DATA TO EXAMINE –
Segment Open

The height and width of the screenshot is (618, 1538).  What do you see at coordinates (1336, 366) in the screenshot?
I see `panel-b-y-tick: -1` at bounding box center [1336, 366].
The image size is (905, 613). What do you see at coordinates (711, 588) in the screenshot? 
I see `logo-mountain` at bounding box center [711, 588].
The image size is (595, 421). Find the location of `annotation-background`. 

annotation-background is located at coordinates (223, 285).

Segment Closed
Segment Open

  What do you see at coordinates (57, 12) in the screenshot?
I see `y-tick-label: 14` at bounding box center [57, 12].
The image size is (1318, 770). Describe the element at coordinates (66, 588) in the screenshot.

Segment Closed

REQUEST – Rewrite the material from the line containing "The height and" through the line containing "center [1336, 366].", inclusive, changing "width" to "breadth" and keeping everything else unchanged.

WRITTEN ANSWER –
The height and breadth of the screenshot is (618, 1538).  What do you see at coordinates (1336, 366) in the screenshot?
I see `panel-b-y-tick: -1` at bounding box center [1336, 366].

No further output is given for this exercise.